The measurement of the yield ratio of light nuclei, $N_tN_p/N^2_d$ (with $N_t$, $N_p$, and $N_d$ being triton, proton, and deuteron numbers, respectively), in STAR collaboration [1], has shown a non-monotonic behavior as a function of collision energy in a heavy-ion collision. Based on the analyses with idealized setups, it was also suggested that the yield ratio is one of the observables for a possible signal of the QCD critical point [2]. However, it is non-trivial how the yield ratio is affected by the other contributions in realistic setups of heavy-ion collisions. In our previous study, we expanded the distribution function of nucleons in terms of phase-space cumulants [3] and found that the effect of cumulants cancels in the yield ratio up to the second order, which also includes the effect of radial expansions.

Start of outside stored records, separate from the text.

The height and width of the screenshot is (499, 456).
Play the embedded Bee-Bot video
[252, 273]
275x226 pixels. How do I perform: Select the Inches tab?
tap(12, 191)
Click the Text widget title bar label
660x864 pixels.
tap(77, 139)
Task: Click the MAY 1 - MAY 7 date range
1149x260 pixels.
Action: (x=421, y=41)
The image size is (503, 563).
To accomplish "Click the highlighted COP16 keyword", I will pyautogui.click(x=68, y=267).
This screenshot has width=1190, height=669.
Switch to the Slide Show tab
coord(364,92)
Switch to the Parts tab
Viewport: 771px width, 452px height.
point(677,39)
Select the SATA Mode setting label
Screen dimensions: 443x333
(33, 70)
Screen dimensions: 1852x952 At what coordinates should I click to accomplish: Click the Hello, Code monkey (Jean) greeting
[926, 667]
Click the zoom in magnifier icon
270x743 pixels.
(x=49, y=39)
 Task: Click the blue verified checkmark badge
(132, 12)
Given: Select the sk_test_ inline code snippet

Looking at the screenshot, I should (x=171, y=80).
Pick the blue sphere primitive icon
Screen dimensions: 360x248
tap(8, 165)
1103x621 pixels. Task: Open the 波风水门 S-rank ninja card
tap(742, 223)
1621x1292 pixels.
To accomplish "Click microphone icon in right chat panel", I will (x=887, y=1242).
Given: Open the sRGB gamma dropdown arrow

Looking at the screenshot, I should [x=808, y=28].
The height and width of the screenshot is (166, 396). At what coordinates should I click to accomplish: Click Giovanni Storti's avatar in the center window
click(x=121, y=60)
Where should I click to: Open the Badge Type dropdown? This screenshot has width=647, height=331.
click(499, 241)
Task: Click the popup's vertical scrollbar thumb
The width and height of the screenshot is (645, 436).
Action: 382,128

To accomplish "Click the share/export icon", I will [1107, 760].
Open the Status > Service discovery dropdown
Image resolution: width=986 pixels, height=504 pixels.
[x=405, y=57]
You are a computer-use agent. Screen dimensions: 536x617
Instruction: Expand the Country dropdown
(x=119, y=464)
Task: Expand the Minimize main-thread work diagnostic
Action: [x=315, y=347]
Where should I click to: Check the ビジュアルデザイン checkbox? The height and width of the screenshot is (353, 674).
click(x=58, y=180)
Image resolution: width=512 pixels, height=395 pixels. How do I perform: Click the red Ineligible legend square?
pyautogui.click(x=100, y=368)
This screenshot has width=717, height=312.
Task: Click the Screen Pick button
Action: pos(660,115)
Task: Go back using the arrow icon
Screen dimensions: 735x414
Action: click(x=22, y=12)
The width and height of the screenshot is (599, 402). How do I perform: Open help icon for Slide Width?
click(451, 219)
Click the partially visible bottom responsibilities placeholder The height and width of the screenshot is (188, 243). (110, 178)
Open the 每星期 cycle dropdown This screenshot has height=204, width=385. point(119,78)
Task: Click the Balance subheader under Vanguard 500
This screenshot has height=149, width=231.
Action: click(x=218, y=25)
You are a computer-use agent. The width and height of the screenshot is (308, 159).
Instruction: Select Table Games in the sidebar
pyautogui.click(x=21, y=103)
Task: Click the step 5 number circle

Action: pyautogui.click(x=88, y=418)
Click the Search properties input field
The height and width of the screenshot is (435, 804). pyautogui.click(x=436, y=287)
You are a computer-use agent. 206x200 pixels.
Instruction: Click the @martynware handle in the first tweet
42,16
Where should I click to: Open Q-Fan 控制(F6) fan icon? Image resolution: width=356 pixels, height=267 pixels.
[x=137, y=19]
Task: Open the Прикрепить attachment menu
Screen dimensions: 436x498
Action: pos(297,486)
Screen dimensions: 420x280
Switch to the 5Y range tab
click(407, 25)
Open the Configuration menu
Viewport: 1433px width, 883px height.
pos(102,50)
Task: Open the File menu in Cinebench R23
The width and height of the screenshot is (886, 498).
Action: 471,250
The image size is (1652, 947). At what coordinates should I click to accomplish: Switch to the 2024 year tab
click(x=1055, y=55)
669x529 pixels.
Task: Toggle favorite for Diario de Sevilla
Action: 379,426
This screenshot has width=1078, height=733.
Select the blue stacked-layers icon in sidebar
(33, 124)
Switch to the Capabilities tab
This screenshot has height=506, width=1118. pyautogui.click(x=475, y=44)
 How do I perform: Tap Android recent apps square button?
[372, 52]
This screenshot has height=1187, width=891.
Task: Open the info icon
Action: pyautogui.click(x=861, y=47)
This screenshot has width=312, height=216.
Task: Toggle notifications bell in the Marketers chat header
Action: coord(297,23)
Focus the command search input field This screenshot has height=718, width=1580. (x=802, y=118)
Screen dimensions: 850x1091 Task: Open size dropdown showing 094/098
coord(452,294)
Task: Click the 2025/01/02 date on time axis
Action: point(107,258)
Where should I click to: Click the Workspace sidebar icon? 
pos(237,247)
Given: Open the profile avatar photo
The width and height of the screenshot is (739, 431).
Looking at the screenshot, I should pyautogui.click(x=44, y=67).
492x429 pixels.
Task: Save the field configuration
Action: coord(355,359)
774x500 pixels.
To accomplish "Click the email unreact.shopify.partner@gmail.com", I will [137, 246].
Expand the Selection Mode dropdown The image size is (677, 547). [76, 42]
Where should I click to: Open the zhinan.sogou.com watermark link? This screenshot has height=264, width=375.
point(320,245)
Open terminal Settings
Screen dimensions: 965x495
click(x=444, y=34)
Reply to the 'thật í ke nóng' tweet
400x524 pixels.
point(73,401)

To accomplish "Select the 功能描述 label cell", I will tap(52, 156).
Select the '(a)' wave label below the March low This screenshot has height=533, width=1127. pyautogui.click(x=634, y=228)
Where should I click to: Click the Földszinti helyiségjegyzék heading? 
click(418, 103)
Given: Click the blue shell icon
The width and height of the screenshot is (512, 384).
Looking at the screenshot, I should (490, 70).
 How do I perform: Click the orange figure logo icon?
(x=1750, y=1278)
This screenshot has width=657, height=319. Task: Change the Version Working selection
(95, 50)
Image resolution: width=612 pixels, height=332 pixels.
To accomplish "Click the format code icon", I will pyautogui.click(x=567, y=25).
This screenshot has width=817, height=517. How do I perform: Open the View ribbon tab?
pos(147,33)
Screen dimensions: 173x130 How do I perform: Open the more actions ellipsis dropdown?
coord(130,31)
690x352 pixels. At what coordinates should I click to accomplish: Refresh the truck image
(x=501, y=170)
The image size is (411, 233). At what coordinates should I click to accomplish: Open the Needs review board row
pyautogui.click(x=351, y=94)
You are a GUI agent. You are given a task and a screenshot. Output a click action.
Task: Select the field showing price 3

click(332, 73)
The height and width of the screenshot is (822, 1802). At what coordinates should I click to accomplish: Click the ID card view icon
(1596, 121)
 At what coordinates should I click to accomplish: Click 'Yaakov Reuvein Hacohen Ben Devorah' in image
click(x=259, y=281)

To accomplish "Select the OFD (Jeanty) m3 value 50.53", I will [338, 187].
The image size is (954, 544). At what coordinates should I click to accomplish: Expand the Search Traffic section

In the first part of this talk, we further investigate the effect of non-trivial phase-space distributions [3] by example distributions including the Woods-Saxon distribution, two Gaussian forms, and the blast-wave-type anisotropic flows. We find that the spatial structure decreases the ratio while the momentum anisotropy increases it. In the second part, we extend our analysis by evaluating the critical effect in the generalized light-nuclei ratio $N_p^{B-A}N_B^{A-1}/N_A^{B-1}$ [4,5] with $N_A$ being the nuclei yield of mass number A. We introduce the critical correction to the phase-space distribution by employing the critical fluctuations from the Ising model. We find that the overall non-monotonic behavior of the yield ratio arises from the increasing correlation length near the critical point. In addition, if the strength of the critical fluctuation is sufficiently significant, the collision energy dependence of the ratio exhibits double peaks by the interplay between the two- and three-point critical corrections.
[1] STAR Collaboration, arXiv:2209.08058 (2022).
[2] K.J.Sun, L.W.Chen, C.M.Ko and Z.Xu, Phys. Lett. B 774, 103-107.
[3] S. Wu, K. Murase, S. Tang and H. Song, Phys. Rev. C 106, 034905 (2022).
[4] S. Wu, K. Murase and H. Song, PoS (LHCP2022) 240.
[5] S. Wu, K. Murase, S. Zhao and H. Song, in preparation.